Iterative slurm job

I'm trying to optimize a study I'm doing. I currently have to job scripts I call them step1 and step2. In step1

#!/bin/bash

#SBATCH --output=slurm-%j.out
#SBATCH --nodes=16
#SBATCH --ntasks-per-node=28
#SBATCH --time=24:00:00

module load <everything I need>



echo "Start of program at `date`"

srun $HOME/project/bin/my_executable1 ../data/my_datafile0.dat

echo "End of program at `date`"

After this job is done I have a new datafile that we can call my_datafile1.dat and this goes into the the second job script step2:

#!/bin/bash

#SBATCH --output=slurm-%j.out
#SBATCH --nodes=16
#SBATCH --ntasks-per-node=28
#SBATCH --time=24:00:00

module load <everything I need>



echo "Start of program at `date`"

srun $HOME/project/bin/my_executable1 ../data/my_datafile1.dat

echo "End of program at `date`"

After this job I have a new datafile called my_datafile2.dat which I use in step1 again and then the new one in step2 etc. I'm wondering if there is a way to write a job script which does this iteration for me. I would like to tell it to do 20 iterations and then I'll end up with my_datafile1.dat, my_datafile2.dat, ..., my_datafile20.dat.

Solution

In a single job?
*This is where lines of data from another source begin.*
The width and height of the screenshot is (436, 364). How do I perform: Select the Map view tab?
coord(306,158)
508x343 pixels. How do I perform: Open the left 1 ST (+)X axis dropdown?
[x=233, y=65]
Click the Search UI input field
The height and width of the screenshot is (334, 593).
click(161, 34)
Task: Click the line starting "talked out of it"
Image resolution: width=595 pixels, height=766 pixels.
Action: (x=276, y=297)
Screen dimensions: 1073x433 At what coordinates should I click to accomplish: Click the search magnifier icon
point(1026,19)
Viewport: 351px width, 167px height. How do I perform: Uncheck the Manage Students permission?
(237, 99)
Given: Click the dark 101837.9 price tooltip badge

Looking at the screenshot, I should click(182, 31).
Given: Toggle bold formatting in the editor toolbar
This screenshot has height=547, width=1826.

If so, you could just use a loop, like follows (with a bit of verbosity in the inner loop, but can be replace by a single line if wanted).

Edit after the clarification in the comments below: Basically one step is an execution of my_executable1 followed by my_executable2. To simplify, let's call A the output of 1 and B the output of 2:

#!/bin/bash

#SBATCH --output=slurm-%j.out
#SBATCH --nodes=16
#SBATCH --ntasks-per-node=28
#SBATCH --time=24:00:00

module load <everything I need>

echo "Start of program at `date`"

for I in $(seq 10); do
  CMD="srun $HOME/project/bin/my_executable1 ../data/my_datafile_A_${I}.dat"
  echo "Launching command \"$CMD\" at $(date)"
  eval $CMD
  CMD="srun $HOME/project/bin/my_executable2 ../data/my_datafile_B_${I}.dat"
  echo "Launching command \"$CMD\" at $(date)"
  eval $CMD
done

echo "End of program at `date`"

If for some reason you really want to increment the index at each substep, you can use bc for the small computation:

#!/bin/bash

#SBATCH --output=slurm-%j.out
#SBATCH --nodes=16
#SBATCH --ntasks-per-node=28
#SBATCH --time=24:00:00

module load <everything I need>

echo "Start of program at `date`"

for I in $(seq 10); do
  INDEX=$(echo "2*$I-1" | bc)
  CMD="srun $HOME/project/bin/my_executable1 ../data/my_datafile_${INDEX}.dat"
  echo "Launching command \"$CMD\" at $(date)"
  eval $CMD
  INDEX=$(echo "2*$I" | bc)
  CMD="srun $HOME/project/bin/my_executable2 ../data/my_datafile_${INDEX}.dat"
  echo "Launching command \"$CMD\" at $(date)"
  eval $CMD
done

echo "End of program at `date`"